Sur cette photo datant d'octobre 2016, on aperçoit Emmanuel Macron (alors candidat à la présidence) et à sa droite son chef de la sécurité, Alexandre Benalla

Macron embarrassé par un collaborateur violent

PARIS — Une polémique sur les violences commises par un collaborateur du président français Emmanuel Macron continuait d’enfler vendredi, au risque d’éclabousser le sommet de l’État, avec plusieurs gardes à vue, mais aussi l’audition révélée du directeur de cabinet de M. Macron, resté silencieux, malgré la pression croissante.

Mis en cause après la diffusion de vidéos le montrant frappant un manifestant le 1er mai, Alexandre Benalla, un proche du chef de l’État et adjoint de son chef de cabinet, a été placé en garde à vue vendredi, et son licenciement a été annoncé par la présidence pour tenter d’endiguer le scandale.

Cette garde à vue a été décidée pour des faits de violences en réunion par personne chargée d’une mission de service public, usurpation de fonctions, port illégal d’insignes réservés à l’autorité publique et complicité de détournement d’images issues d’un système de vidéoprotection, a-t-on appris de source judiciaire.

Le 1er mai, M. Benalla était invité comme observateur dans le dispositif policier pour encadrer les défilés de la fête du Travail, mais il a été filmé en train de frapper des manifestants.

Le palais présidentiel de l’Élysée, mis au courant dès le lendemain, l’a mis à pied et l’histoire en serait probablement restée là si elle n’avait pas été dévoilée mercredi par le quotidien Le Monde, provoquant une vague d’indignation.

Depuis, révélations et réactions s’enchaînent: trois policiers, dont deux hauts gradés, ont été suspendus pour avoir transmis à M. Benalla des images de vidéosurveillance, ce que le ministre de l’Intérieur Gérard Collomb a «lourdement» condamné.

Un gendarme réserviste qui était avec M. Benalla lors des faits a lui aussi été placé en garde à vue.

Surtout, le directeur de cabinet du président, Patrick Strzoda, a été entendu jeudi comme témoin, a-t-on appris vendredi de source proche du dossier.

En sus de l’enquête préliminaire de la justice, une autre, administrative, a été lancée jeudi par la police des polices et une dernière par l’Assemblée nationale.

Le Monde a par ailleurs affirmé vendredi que M. Benalla disposait d’un «prestigieux logement de fonction», dans un quartier chic de Paris, et d’une voiture avec chauffeur.

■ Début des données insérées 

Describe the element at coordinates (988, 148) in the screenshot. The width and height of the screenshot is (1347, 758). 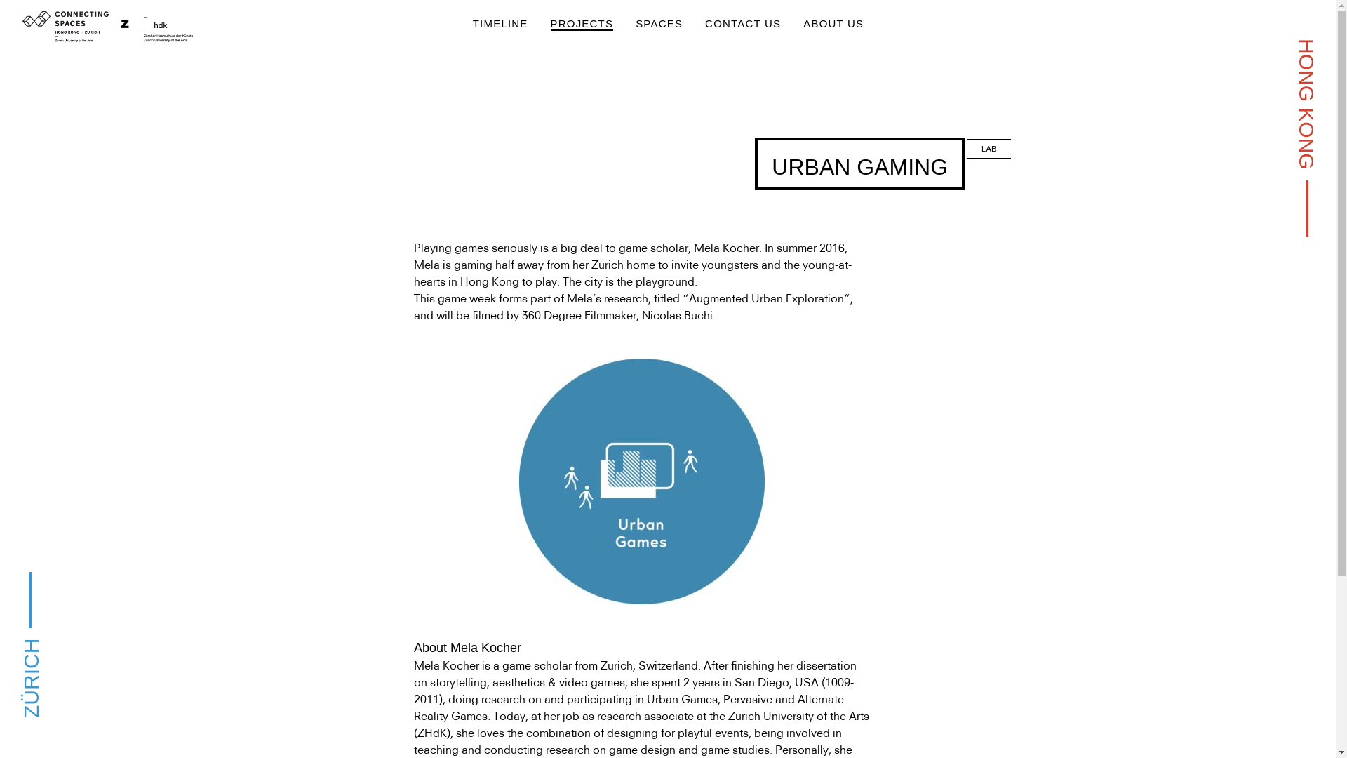
I see `'LAB'` at that location.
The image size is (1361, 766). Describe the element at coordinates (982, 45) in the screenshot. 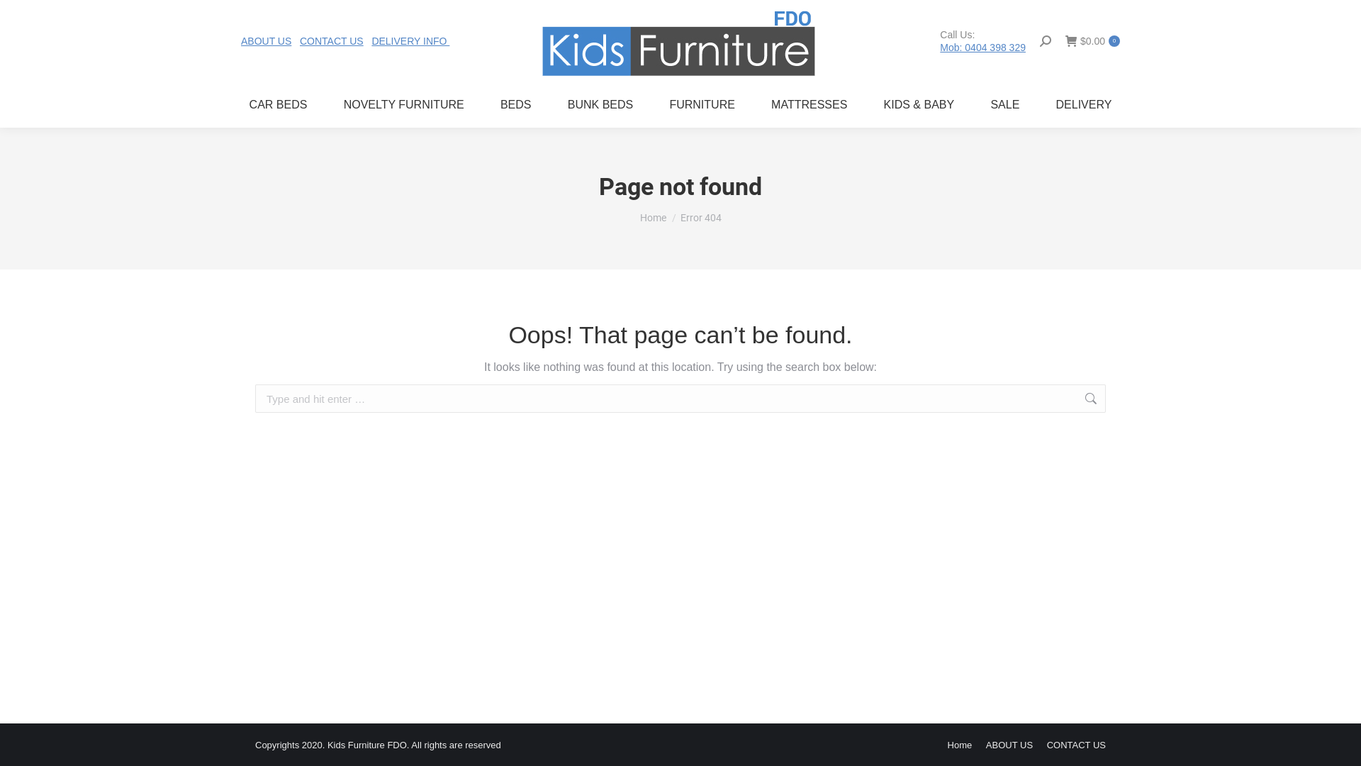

L’affaire risque de dégénérer en scandale d’État et d’emporter la promesse d’une «République exemplaire» faite par Emmanuel Macron. C’est «la plus grave crise à laquelle Emmanuel Macron est confronté depuis le début de son quinquennat», en 2017, a estimé le quotidien Le Parisien.

«Affaire d’État»

Car si M. Benalla a été suspendu sans salaire pendant deux semaines en mai, soit la sanction «la plus grave» pour un chargé de mission à l’Élysée, selon le porte-parole de la présidence, la justice n’a elle été saisie qu’une fois la vidéo des violences mises en ligne par Le Monde.

Ce, alors que «tout officier public ou fonctionnaire» est obligé de dénoncer à la justice des faits délictuels.

Des députés ont accusé vendredi le ministre de l’Intérieur de «mensonges», après de nouvelles informations de presse laissant entendre que M. Collomb était au courant des violences de M. Benalla.

«Est-ce qu’il a encore la capacité à être ministre de l’Intérieur?» s’est demandé Olivier Faure, le patron du Parti socialiste (opposition).

Pour le numéro un des députés LR (droite, opposition), Christian Jacob, «le coeur de l’État [...] est atteint».

«C’est une affaire d’État incontestablement», a renchéri Éric Coquerel, député LFI (gauche radicale).

En fin de journée le premier ministre Édouard Philippe a appelé à la «responsabilité» face à «l’obstruction parlementaire» et la «récupération politique», alors que les parlementaires de tous les groupes d’opposition réclament de l’entendre sur ce sujet.

Le président avait fait de la moralité de la vie politique un des points forts de son quinquennat, rappelle Arnaud Benedetti, spécialiste en communication politique à l’Université Paris-Sorbonne.

«Son accession à la tête de l’État promettait une république morale, transparente, exigeante, un souffle frais», écrit-il dans le quotidien Le Figaro.

«Cette affaire marque la fin de son discours sur la République exemplaire», a abondé le président de LR Laurent Wauquiez.